Many believe that the end of shame started when president George W. Bush ordered the invasion of an independent nation based on the flimsy – if not outright false – allegation that Iraq possessed weapons of mass destruction.
Some believe the end of shame occurred when president Bill Clinton was “merely” impeached for a sexual affair and for lying under oath about it.
Others see the end of shame occurring when presidential candidate Donald Trump bragged about his sexual transgressions, when a dozen or more women confirmed those words when they accused him of sexual attacks and when the man was still elected president.
Less than two weeks ago, a gunman went on a rampage in a rural Northern California town. It hardly caused a ripple on the news wires because “only” four human beings were killed – not 26 in a church; not 32 at a university; not 49 in a night club and not 58 at a country music festival.
Was this the end of shame for some?
Of course, there have been other shameful moments in our nation’s history.
This article lists “18 most shameful moments in U.S. History.” Among them:
•The Indian Removal Act of 1830, resulting in the forcible eviction of Native American tribes of the Southeast: “The Trail of Tears.”
•The internment of more than 110,000 Japanese Americans during World War II
•The McCarthyism of the 1950’s
Also, the Vietnam War, the previously mentioned invasion of Iraq and, of course, slavery and “Jim Crow.”
Despite such mistakes, the United States is still a proud an exceptional nation.
But still the question arises, are these mistakes – moments of shame – occurring more and more frequently?
In her “The End of Shame,” Ruth Marcus seems to broach a similar issue.
Recalling Jonathan Swift’s observation of three centuries ago — “I never wonder to see men wicked, but I often wonder to see them not ashamed” – Marcus notes that “it feels, more and more, that we are experiencing the end of shame.”
Marcus mentions two examples that display “our sad national trajectory.”
In my opinion, the most sad and salient recent example is the Alabama Republican Senate race, where Trump and others are helping “fuel the end of shame,” by intimating, according to Marcus, that “electing an accused child molester to the Senate is preferable to seating a Democrat.” Marcus calls this is “the epitome of shamelessness.”
The president, “for whom shamelessness has proven a potent tactic,” said initially, “I can tell you one thing for sure. We don’t need a liberal person in there, a Democrat.” To which Marcus says, “Morality is a luxury with a 52-vote Senate majority. Shame is a millstone, or would be if Trump were capable of it.”
The other example of the “end of shame,” is, according to Marcus, the tax bill, the passage of which adviser Kellyanne Conway finds “even more important than defeating an accused child molester.”

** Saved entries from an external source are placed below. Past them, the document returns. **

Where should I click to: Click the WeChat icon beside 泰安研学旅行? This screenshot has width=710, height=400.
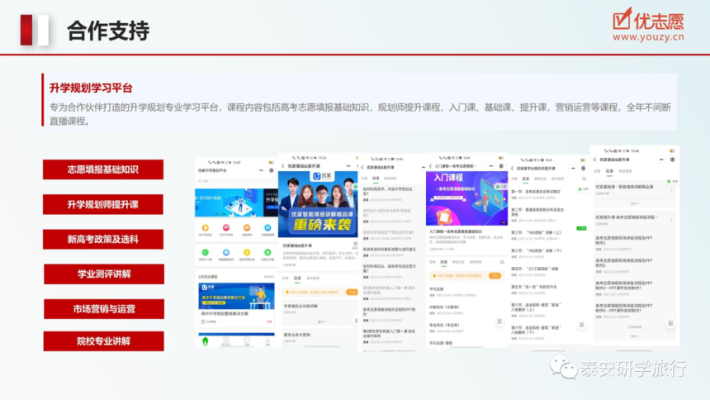[x=563, y=368]

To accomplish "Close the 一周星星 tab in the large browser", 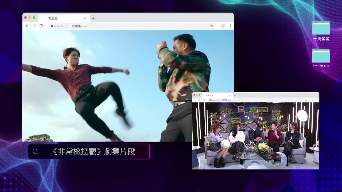I will click(85, 18).
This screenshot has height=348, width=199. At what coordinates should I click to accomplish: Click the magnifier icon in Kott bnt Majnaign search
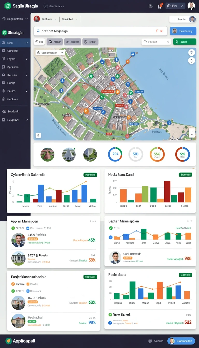[38, 31]
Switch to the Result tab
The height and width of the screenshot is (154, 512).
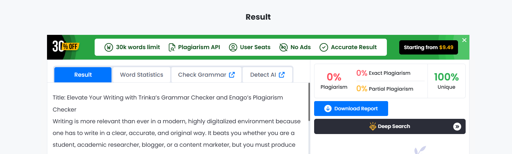pos(83,75)
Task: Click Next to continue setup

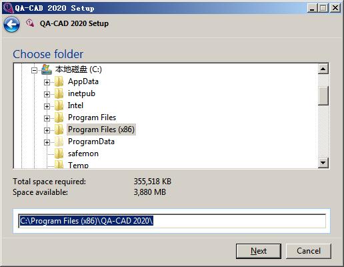Action: (x=259, y=251)
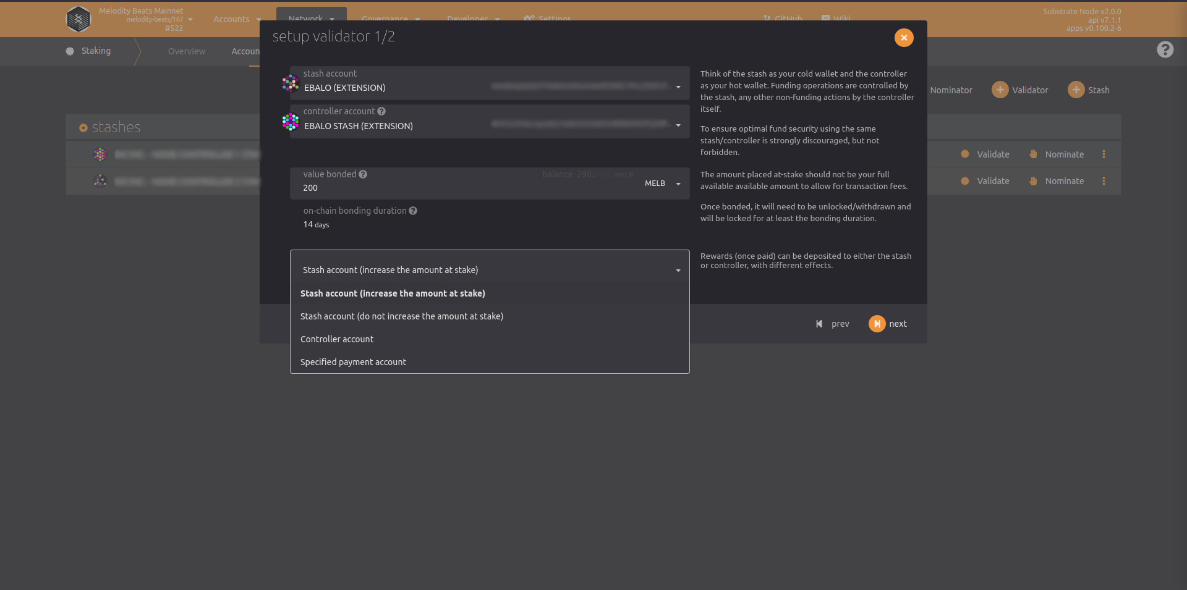This screenshot has height=590, width=1187.
Task: Expand the controller account dropdown
Action: pos(678,125)
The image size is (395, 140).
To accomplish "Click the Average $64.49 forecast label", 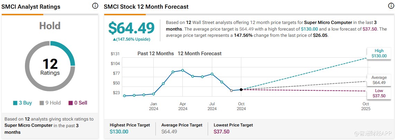I will (x=379, y=80).
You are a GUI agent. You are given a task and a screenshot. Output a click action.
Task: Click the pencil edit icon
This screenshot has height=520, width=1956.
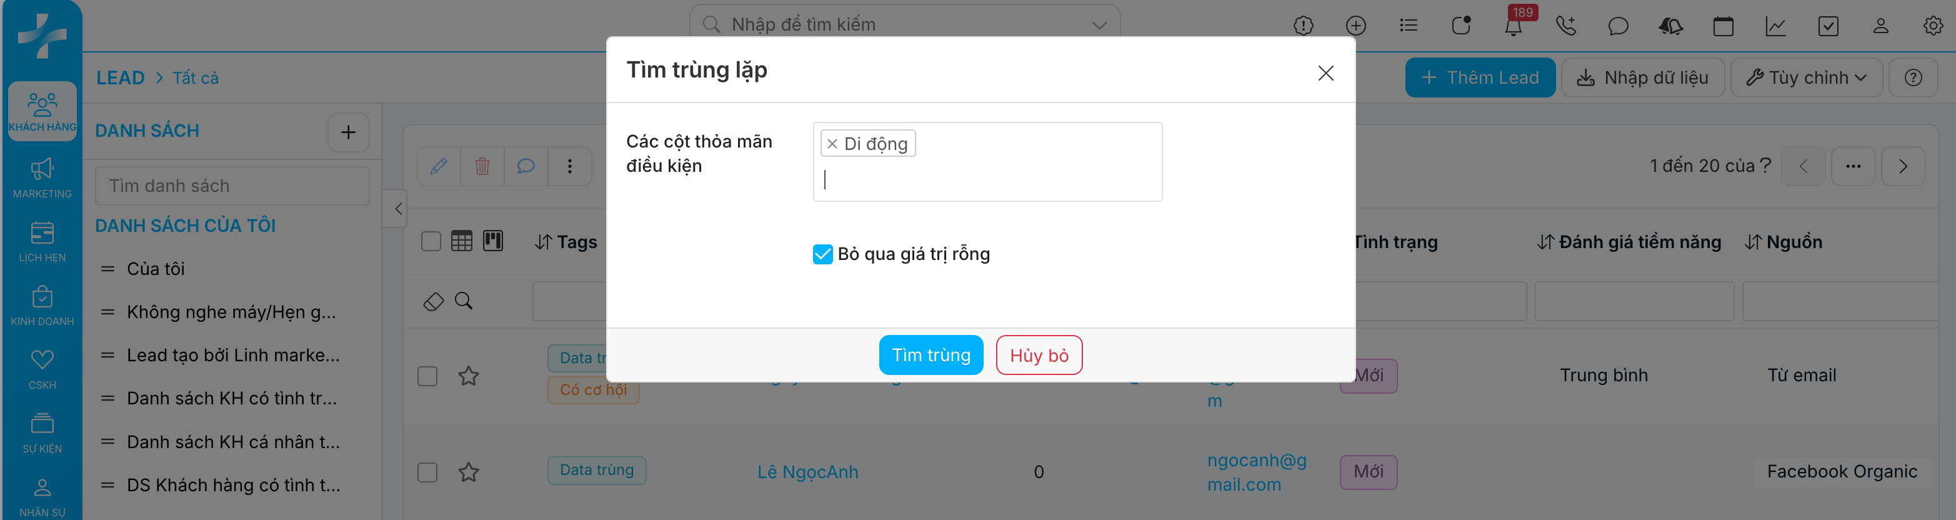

Marcus sees as shameful parts of the tax bill — heralding “the end of shame” – not only that it is “morally deficient,” but that it is “so studded with gimmicks that the real cost is more like $2.2 trillion;” that “the Mulvaneys of the world have managed to convince themselves of supply-side gobbledygook in which tax cuts pay for themselves” and, especially, “Mulvaney’s brazen willingness to admit that the price tag is phony — specifically the notion that individual tax cuts will expire.”
Referring once more to Swift’s words, Marcus concludes, “What does it mean if we lose Swift’s capacity to wonder at the absence of shame?”
Different people will have different opinions on when, or even if, we have come to “the end of shame,” but just as we are beginning to become numbed an jaded by the frequency and horrendousness of mass shootings, we are entering a period when incidents and allegations of sexual harassment and assault – at “the highest levels” — and of other shameless acts and words by our leaders are becoming so commonplace, rationalized and “politicized” that we may eventually risk losing that great American value: learning from our mistakes.